Existing theoretical calculations predict that infrared spectra of the two most fundamental reactive carbo-ions, methyl cation $CH{_3}^+$ with $D_{3h}$ symmetry and protonated methyl cation $CH{_5}^+$ with $C_s(I)$, $C_s(II)$, and $C_{2v}$ symmetries, appear together in the 7-${\mu}m$ region corresponding to the C-H bending modes. Vibrational band profiles of $CH{_3}^+$ and $CH{_5}^+$ have been compared by ab initio calculation methods that use the basis sets of MP2/aug-cc-pVTZ and CCSD(T)/cc-pVTZ. Our results indicate that the bands of rotation-vibration transitions of $CH{_3}^+$ and $CH{_5}^+$ should overlap not only in the 3-${\mu}m$ region corresponding to the C-H stretching modes but also in the 7-${\mu}m$ region corresponding to the C-H bending modes.
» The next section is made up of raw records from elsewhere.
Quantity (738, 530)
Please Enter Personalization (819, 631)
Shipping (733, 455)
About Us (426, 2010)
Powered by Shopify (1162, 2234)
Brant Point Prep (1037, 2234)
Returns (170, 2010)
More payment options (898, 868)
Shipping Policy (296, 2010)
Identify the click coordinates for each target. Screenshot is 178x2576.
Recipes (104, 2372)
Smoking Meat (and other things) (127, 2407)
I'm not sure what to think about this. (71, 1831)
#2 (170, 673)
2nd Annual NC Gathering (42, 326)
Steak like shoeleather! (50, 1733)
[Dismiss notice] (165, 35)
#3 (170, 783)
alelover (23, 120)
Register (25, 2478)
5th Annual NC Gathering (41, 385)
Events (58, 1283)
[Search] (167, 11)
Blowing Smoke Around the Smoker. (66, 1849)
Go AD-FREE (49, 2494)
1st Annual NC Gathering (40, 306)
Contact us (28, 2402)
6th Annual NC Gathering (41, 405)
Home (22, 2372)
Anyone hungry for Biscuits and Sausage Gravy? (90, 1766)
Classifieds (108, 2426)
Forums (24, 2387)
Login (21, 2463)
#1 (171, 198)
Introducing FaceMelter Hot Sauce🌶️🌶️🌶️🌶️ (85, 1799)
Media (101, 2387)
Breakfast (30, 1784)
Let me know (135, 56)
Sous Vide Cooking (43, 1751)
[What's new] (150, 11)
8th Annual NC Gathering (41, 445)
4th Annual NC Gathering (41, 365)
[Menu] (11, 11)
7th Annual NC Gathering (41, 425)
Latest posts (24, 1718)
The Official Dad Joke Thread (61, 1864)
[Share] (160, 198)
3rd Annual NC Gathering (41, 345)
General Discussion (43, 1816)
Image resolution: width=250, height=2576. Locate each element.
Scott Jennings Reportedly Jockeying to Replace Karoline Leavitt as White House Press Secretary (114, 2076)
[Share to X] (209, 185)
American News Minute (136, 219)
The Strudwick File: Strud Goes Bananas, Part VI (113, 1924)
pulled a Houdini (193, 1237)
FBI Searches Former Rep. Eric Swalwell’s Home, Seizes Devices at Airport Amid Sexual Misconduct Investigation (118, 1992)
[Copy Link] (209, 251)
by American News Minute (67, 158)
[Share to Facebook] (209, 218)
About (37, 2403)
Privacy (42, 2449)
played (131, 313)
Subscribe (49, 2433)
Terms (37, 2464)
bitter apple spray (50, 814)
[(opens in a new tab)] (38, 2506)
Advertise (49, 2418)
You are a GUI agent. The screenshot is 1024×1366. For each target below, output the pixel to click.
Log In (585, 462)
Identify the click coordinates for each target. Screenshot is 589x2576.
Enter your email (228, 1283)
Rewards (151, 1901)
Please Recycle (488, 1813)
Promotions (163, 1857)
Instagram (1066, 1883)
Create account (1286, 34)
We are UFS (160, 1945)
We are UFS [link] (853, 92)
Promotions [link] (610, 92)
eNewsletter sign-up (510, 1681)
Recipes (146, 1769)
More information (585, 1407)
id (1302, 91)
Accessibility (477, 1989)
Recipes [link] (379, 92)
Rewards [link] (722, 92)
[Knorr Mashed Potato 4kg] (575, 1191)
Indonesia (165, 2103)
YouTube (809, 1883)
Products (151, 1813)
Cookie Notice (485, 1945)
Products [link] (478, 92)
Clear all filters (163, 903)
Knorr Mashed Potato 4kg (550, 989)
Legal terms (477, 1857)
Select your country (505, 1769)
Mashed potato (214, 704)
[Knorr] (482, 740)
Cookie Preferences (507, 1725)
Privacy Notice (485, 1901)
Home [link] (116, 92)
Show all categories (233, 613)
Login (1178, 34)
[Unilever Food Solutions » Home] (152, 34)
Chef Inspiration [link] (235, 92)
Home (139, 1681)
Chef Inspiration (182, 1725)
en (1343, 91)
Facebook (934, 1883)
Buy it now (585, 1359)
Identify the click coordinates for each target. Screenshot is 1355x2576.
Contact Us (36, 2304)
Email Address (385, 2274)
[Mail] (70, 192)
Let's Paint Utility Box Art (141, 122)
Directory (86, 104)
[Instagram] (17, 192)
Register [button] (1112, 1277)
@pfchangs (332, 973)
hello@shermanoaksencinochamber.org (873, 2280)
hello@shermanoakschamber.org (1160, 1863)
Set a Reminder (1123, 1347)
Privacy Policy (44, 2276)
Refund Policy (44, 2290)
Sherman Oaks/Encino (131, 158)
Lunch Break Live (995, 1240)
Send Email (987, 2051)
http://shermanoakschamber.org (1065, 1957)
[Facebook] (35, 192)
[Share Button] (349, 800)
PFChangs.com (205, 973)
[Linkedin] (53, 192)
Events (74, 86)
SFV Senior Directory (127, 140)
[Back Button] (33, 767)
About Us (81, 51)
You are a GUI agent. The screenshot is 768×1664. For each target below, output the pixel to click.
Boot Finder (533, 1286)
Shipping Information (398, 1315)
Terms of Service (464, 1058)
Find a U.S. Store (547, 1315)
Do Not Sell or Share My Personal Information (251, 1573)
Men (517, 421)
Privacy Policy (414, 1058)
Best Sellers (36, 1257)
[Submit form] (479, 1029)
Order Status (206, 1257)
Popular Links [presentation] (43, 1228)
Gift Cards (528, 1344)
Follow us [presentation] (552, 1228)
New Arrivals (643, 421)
Five band intensities of $CH{_5}^+$ among fifteen vibrational transitions between 6 and 8 ${\mu}m$ region are stronger than those of the ${\nu}_2$ and ${\nu}_4$ bands in $CH{_3}^+$. Ultimate near degeneracy of the two bending vibrations ${\nu}_2$ and ${\nu}_4$ of $CH{_3}^+$along with the stronger intensities of $CH{_5}^+$ in the three hydrogen scrambling structures may cause extreme complications in the analysis of the high-resolution carbo-ion spectra in the 7-${\mu}m$ region.